WHAT IS EXPECTED:
Below are the records; return every line from the one that contains "Image resolution: width=1920" to the last, exactly, skipping the pictures.

MATERIAL PROVIDED:
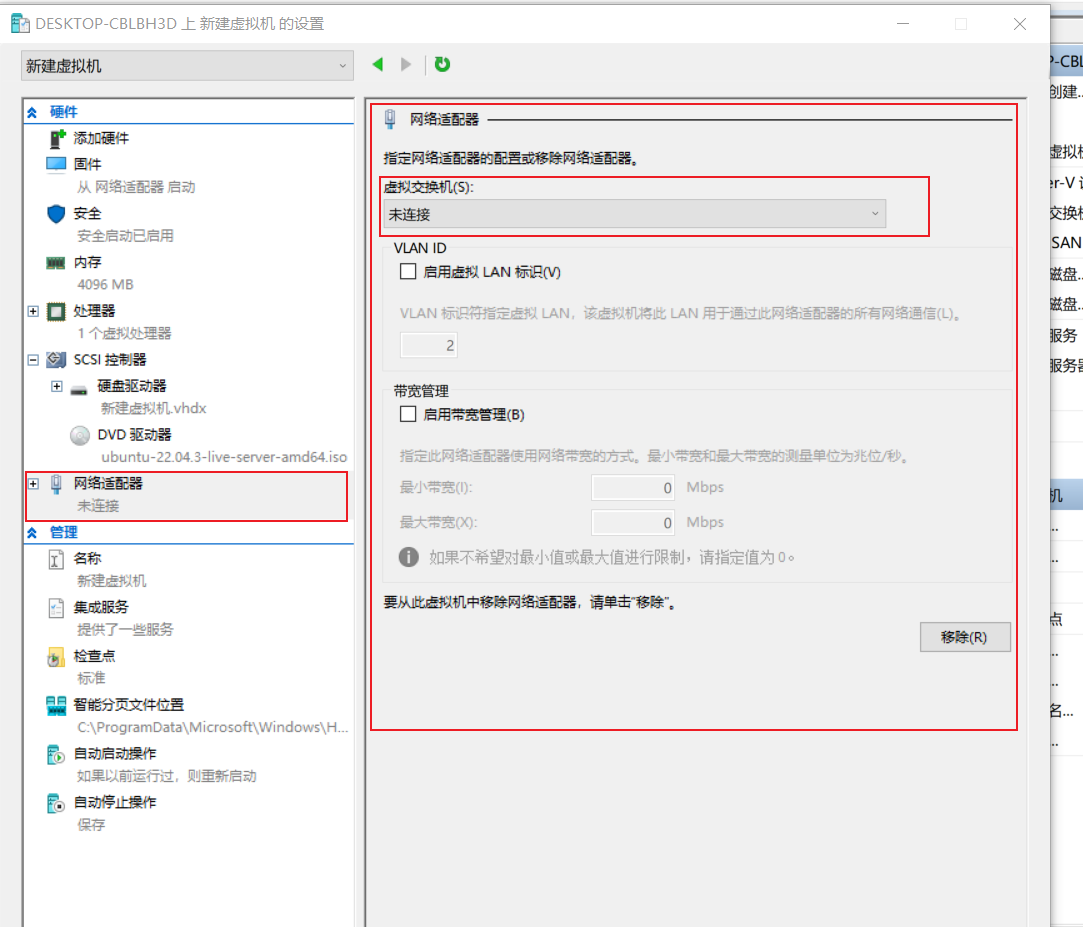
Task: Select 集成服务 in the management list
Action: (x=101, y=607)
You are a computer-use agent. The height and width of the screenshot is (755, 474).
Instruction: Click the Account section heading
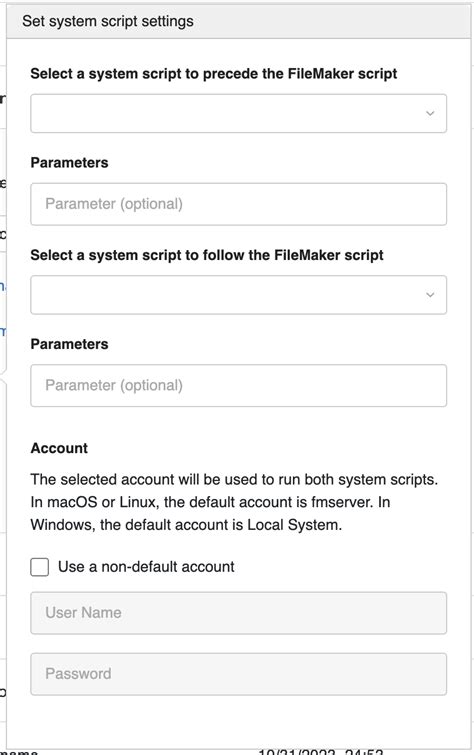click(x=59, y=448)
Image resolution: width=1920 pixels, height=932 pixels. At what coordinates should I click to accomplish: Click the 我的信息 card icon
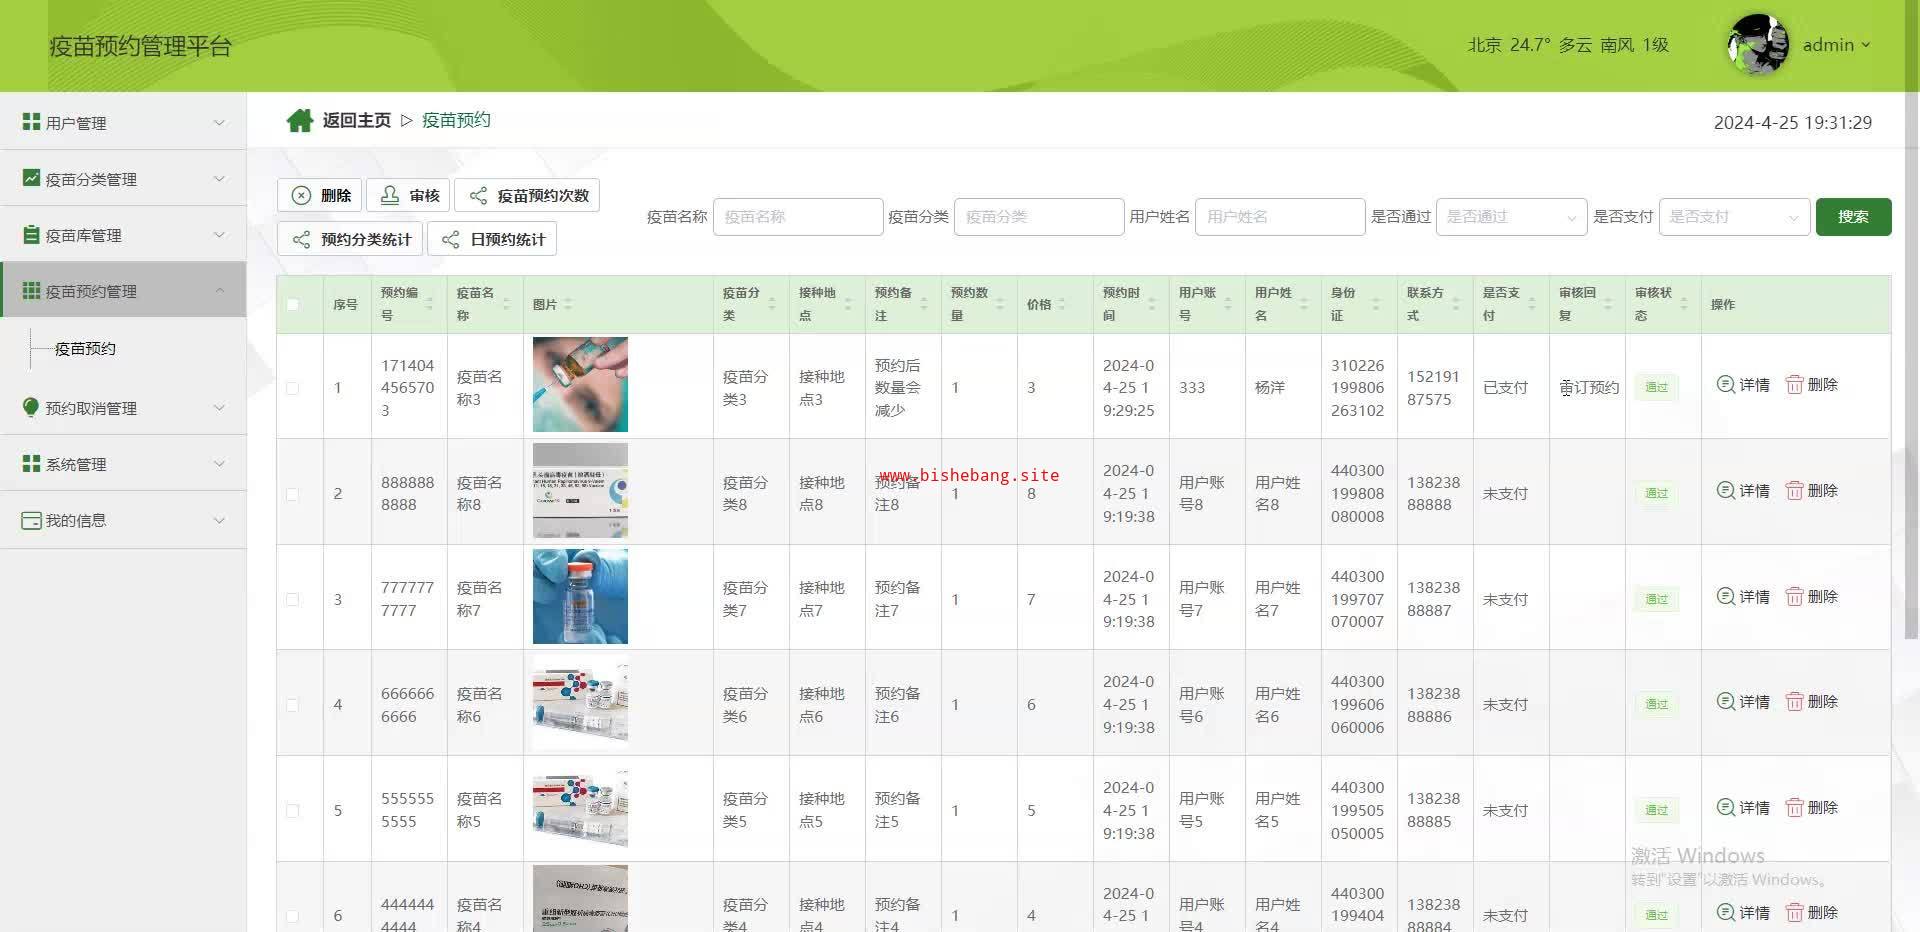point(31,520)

RESULT OF THIS TASK:
Image resolution: width=1920 pixels, height=932 pixels. At what coordinates should I click to accomplish: Click the 我的信息 card icon
point(31,520)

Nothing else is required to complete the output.